October 27, 2011
By Suzann D. Silverman, Editor-in-Chief
Success in real estate requires optimism and the ability to identify opportunity under any circumstances. This year’s Urban Land Institute Fall Meeting opened with plenty of advice for tackling both short-term challenges and long-term market shifts.
Stan Ross, chairman & senior fellow for the Lusk Center for Real Estate at the University of Southern California, opened the day and the ULI/Stan Ross Real Estate Trends Conference with an eye to benefits in the current troubled economy. Among his recommendations, he noted the growing number of bankruptcies among U.S. cities, which began with the city of Vallejo, Calif., and was recently followed by Harrisburg, Pa. With 92 percent of cities finding it difficult to pay for basic services, according to National League of Cities data, he noted a growing tendency to outsource such services (everything from parking meters to water to airports and zoos) and a resultant opening for real estate companies to become involved. “Everything is up for grabs,” he said, including state-level services.
At the federal level, Ross advised a look toward a wide range of agencies: Agriculture, Farmers, the General Services Administration, the government-sponsored enterprises. In a recent move, the Securities & Exchange Commission renegotiated a 900,000-square-foot lease and sized it down to 300,000. When asked what the developer should do with the rest, the agency responded, “That’s your problem.” Government entities are increasingly downsizing, Ross cautioned, and Washington, D.C., itself, as a result, is no longer the solid real estate market it once was. Nonetheless, he believes there is opportunity there, too.
Legislation currently under discussion may require some immediate action in order to benefit, Ross said. There will be changes to capital gains and dividend taxation, he noted, as well as home mortgage interest deductions (although he does not expect that to be entirely eliminated—just limited or perhaps treated as a refundable tax credit). Congress has floated the idea of capping deductibility for debt and proposed limiting the tax exemption on low municipal interest and eliminating tax credits. It is looking at a change in carried interest—“a very significant and major change”—as well as in some way addressing partnerships, REITs and 1031 exchanges. And next year may be the last year to take advantage of the gift and estate tax as it now stands.
Looking further into the future, a panel of top real estate executives offered big-picture predictions for larger changes that will impact the way people live and work—and therefore use real estate–during a media roundtable. Joseph Azrack, managing partner for Apollo Global Real Estate, noted technological advancement and innovation as benefits that will create a “different and I think on balance a better world,” particularly improving both developing countries and political systems as a whole.
Thomas Toomey, president & CEO of UDR Inc., tackled the popular subject of Generation Y characteristics versus the Baby Boomers and noted he looks in particular at college students, the next big group to enter the workforce and the residential market. In their lifestyles, he said, he sees a greater focus on community and desire for interaction—but largely through handheld technological devices. For rental apartments, that means increased focus on quality of Internet connections and centralized business centers that are open 24/7. In addition, they require flexible housing that meets their price and other terms.

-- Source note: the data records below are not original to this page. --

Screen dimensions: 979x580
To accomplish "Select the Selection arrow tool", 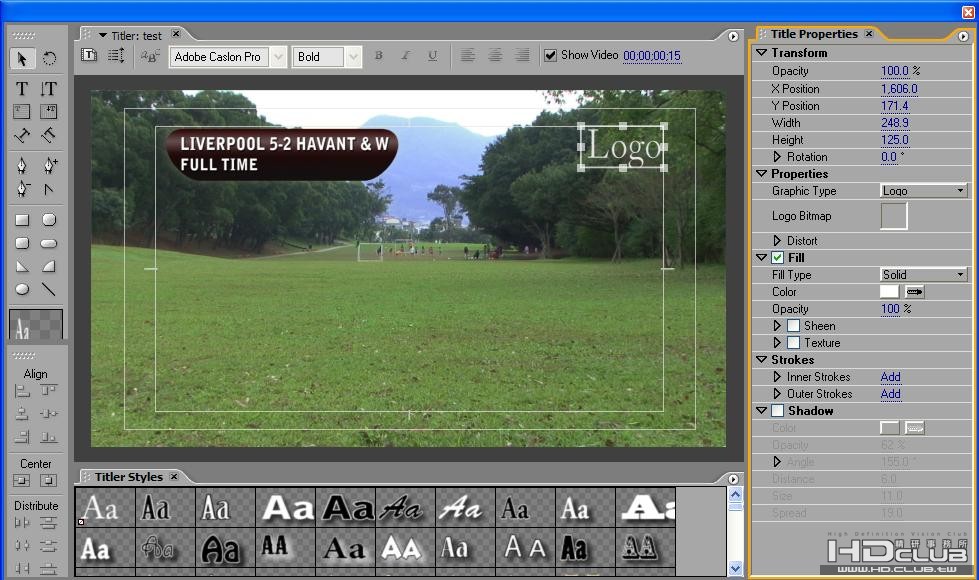I will (22, 59).
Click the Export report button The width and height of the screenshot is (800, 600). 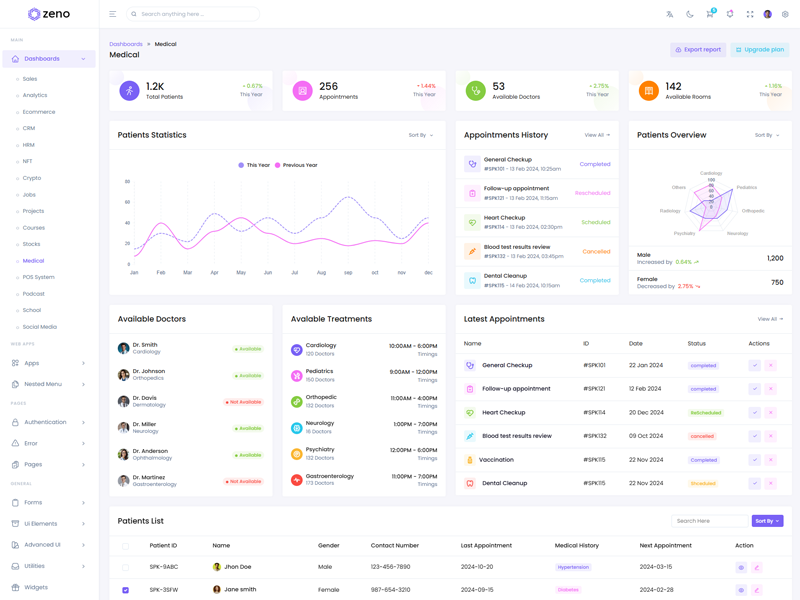click(x=698, y=49)
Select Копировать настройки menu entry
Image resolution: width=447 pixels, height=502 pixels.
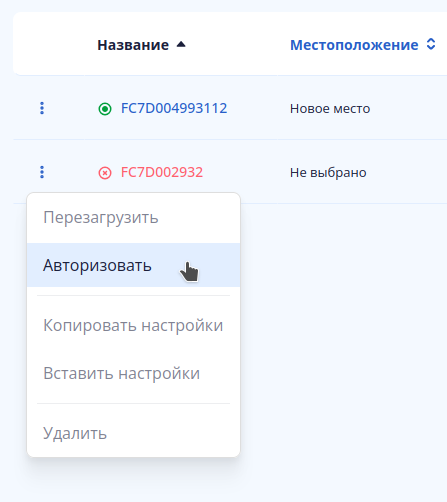click(133, 325)
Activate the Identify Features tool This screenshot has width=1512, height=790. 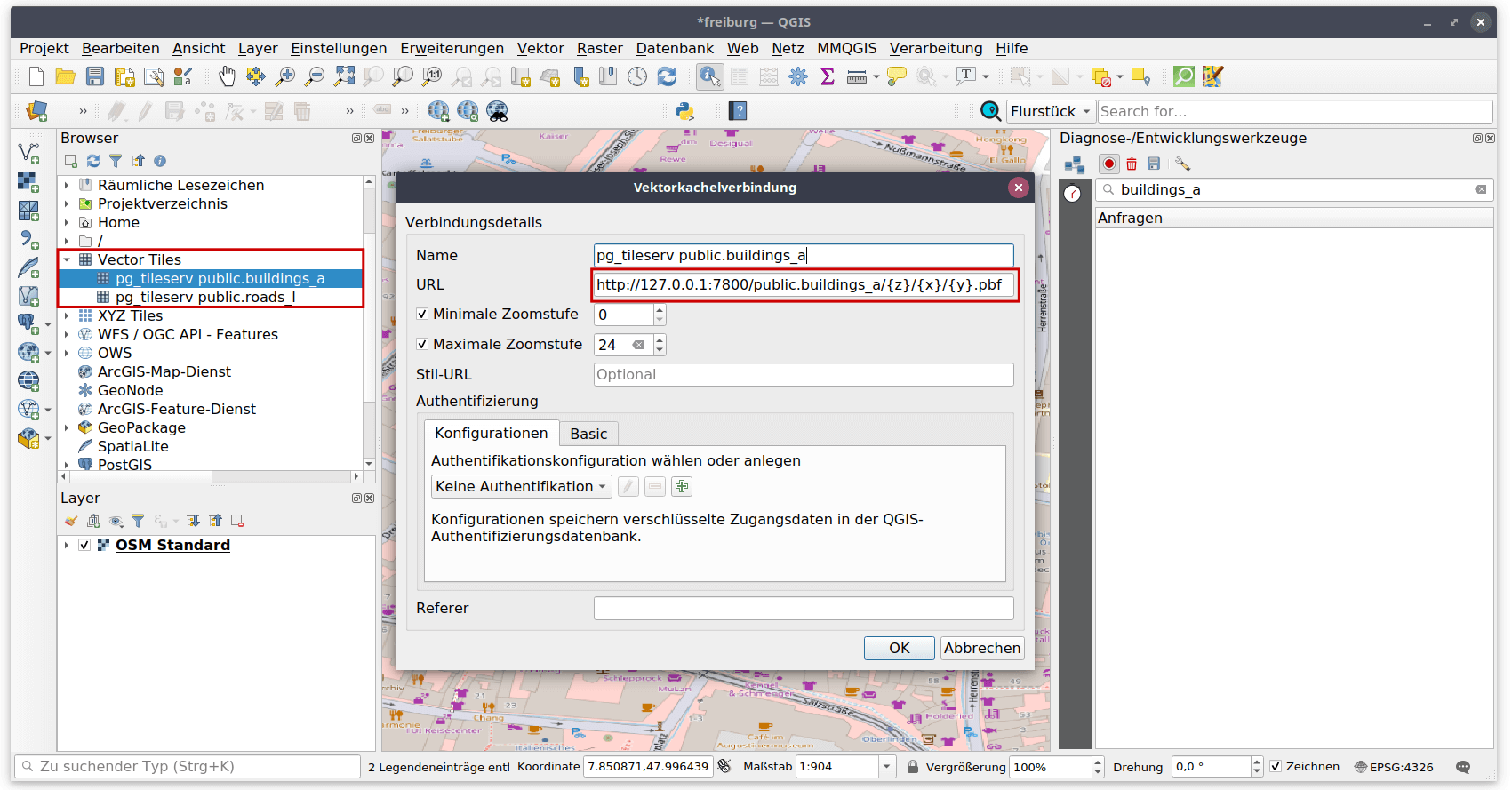(709, 77)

Gen Y also prefers different neighborhoods than older generations, put in Victor MacFarlane, CEO of MacFarlane Partners. He pointed to his own daughter’s preference for Brooklyn over Midtown Manhattan as evidence of a desire for walkable places where this group can easily get together with their friends. Such preferences combined with those of the also-huge Baby Boomer generation—a generation that will continue to work long past the traditional retirement age– means a need for multifaceted urban areas, Azrack added.
And urban areas will continue to be the place to focus, with suburbs likely to see significant change as people shift closer to the best places to work, the group observed. Peter Rummell, principal of the Rummell Co. and ULI’ s chairman (and formerly CEO of the St. Joe Co.), sees the location of suburbs changing and a resultant long-term need to develop or redevelop those areas close to downtowns. Such areas are not cheap, but Azrack anticipates a repricing to an affordable level. “The sooner we can get through that … the better off we will all be,” he declared.
Finally, on the debt front, while still-murky Dodd-Frank and Basel 3 elements make it tough to know exactly what needs to change, certainly CMBS will need to evolve further, he said, as will the banking system overall. Nor will debt alone suffice. The panel agreed there will need to be a higher equity component in all deals, which will produce particular challenges for developers. MacFarlane expects them to either integrate into institutions or at least joint venture with such entities in order to obtain the levels of capital they will need.
Corporations will also need to reinvent themselves to accommodate more liquid investment by 401(k)s and other defined contribution plans, which are increasingly replacing the defined benefit plans—or pension plans—that have traditionally been such large investors in real estate.